Osikek - Croatie - Décembre 1993

Je ne l'ai bien sûr pas entendu arriver. On ne les entend que lorsqu'il est trop tard, quand ils vous arrivent dessus. L'obus est tombé dans le pâté de maison, là bas. Une déflagration impressionnante. Les serbes sont de l'autre côté du fleuve. Je me jette dans l'abri anti-atomique installé sous la place centrale. A l'intérieur, une faune incroyable, et cette atmosphère si particulière des zones de conflit.


Nous sommes à Osijek, en croatie. L'armée serbe a démoli Vukovar, et a fait route sur Osijek, le long de la Drava. Elle est installée de l'autre côté du fleuve, et bombarde la ville historique. Nous racontons l'histoire de cette ville encerclée, qui résiste depuis trois semaines à l'envahisseur.

C'est l'hiver, il fait froid.
La résistance s'est réfugiée dans le centre historique d'Osijek, étrangement silencieux. C'est çà aussi, finalement, la guerre. Un silence, entrecoupé de déchirements mortels.
Nous devons traverser une zone à découvert, le long du fleuve.
Là bas, en face, il y a l'ennemi. Peut être un sniper, qui me met en joue, de l'autre côté du fleuve, dissimulé par cette rangée de peupliers ? Nous pressons le pas, mais pas trop. Ne pas avoir l'air d'avoir peur. C'est la règle. Le fleuve roule ses eaux tranquilles. On pourrait se croire en paix.

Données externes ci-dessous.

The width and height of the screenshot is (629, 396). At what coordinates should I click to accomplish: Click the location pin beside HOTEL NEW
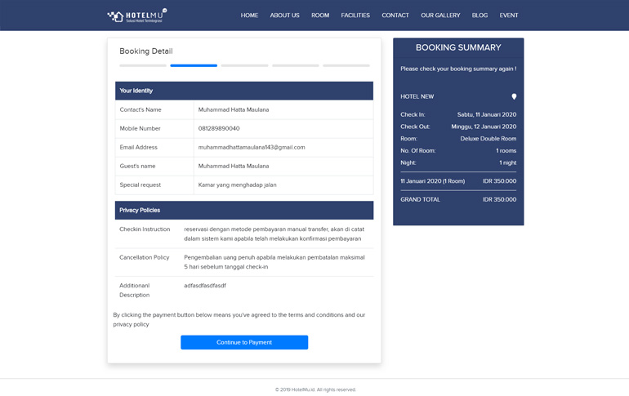click(514, 96)
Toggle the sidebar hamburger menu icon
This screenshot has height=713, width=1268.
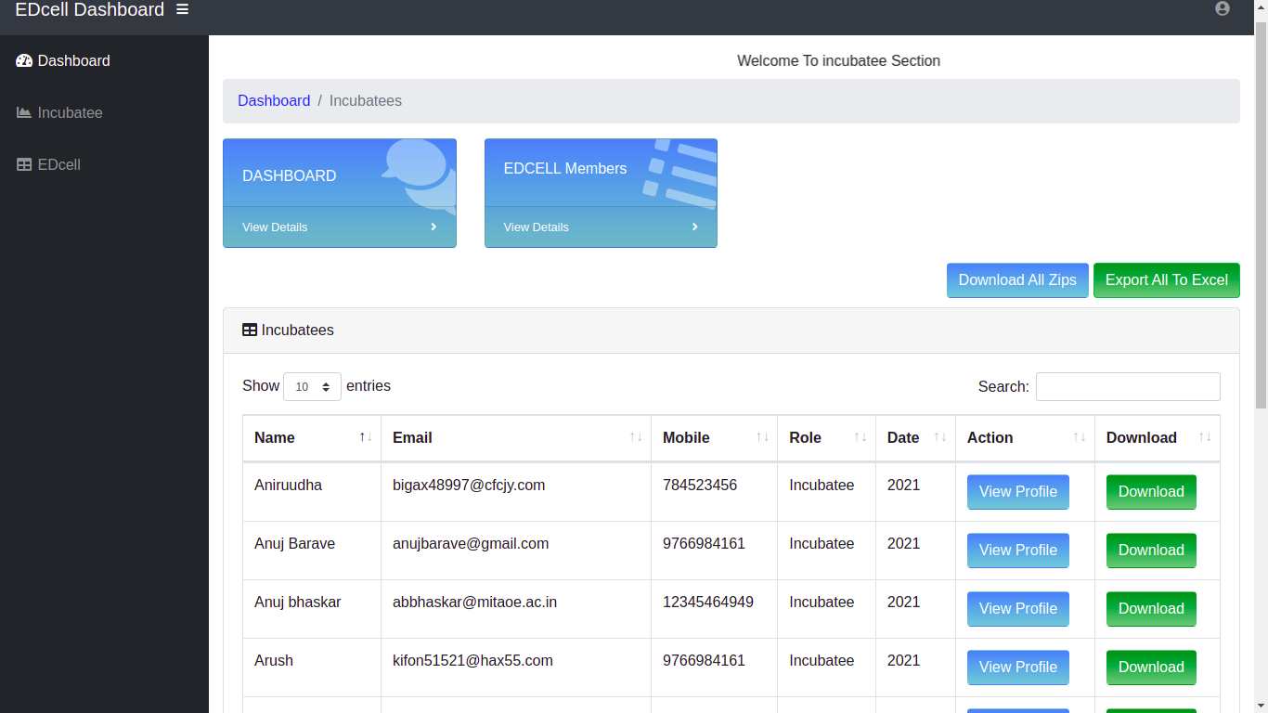pyautogui.click(x=182, y=9)
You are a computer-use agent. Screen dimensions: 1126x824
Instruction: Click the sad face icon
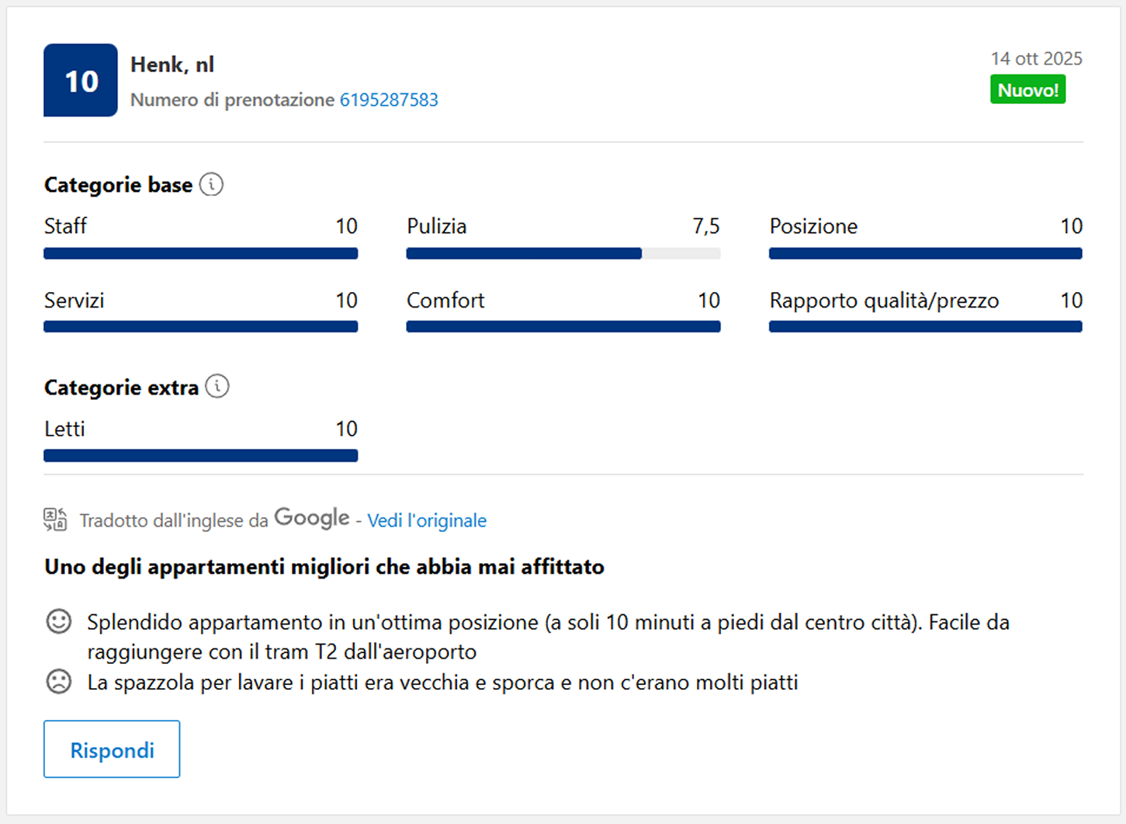59,682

Le coeur à 200. Qu'est ce que je fous là ? Les autres, devant, n'ont pas l'air inquiets, ou cachent leur peur.
Je montre bien ma caméra, croyant bêtement à la protection du déguisement de la presse. Nous replongeons à l'abri d'une maison.
Abri illusoire, car de temps à autre, un obus vient percuter une des massives bâtisses du centre ville.
Mais les attaques ont plutôt lieu la nuit. C'est plus stressant, et la journée, il faut bien dormir. Le monde à l'envers.

La nuit est tombée. Très vite. Le froid glacial. C'est encore plus dur, une guerre, quand il fait froid. Un sandwich, une dernière bière dans l'abri anti atomique, les batteries de la caméra chargées à bloc, un dernier coup de fil en France pour rassurer la famille, et nous voici à rouler à bloc dans Osijek, toutes vitres ouvertes, pour éviter les éclats de vitre, si par malheur un obus tombe à proximité du véhicule. Direction l'hôpital, cible de l'armée serbe, un peu à l'écart de la ville, pas loin de la ligne de front. Le chauffeur roule à fond dans les avenues désertes, occupées seulement par les gars de la milice, qui partent ou qui reviennent du front. Les habitants se terrent dans leurs maisons protégées par des sacs de sable et des pierres. De temps en temps, au loin, une déflagration d'obus illumine le ciel. Comme un orage d'été.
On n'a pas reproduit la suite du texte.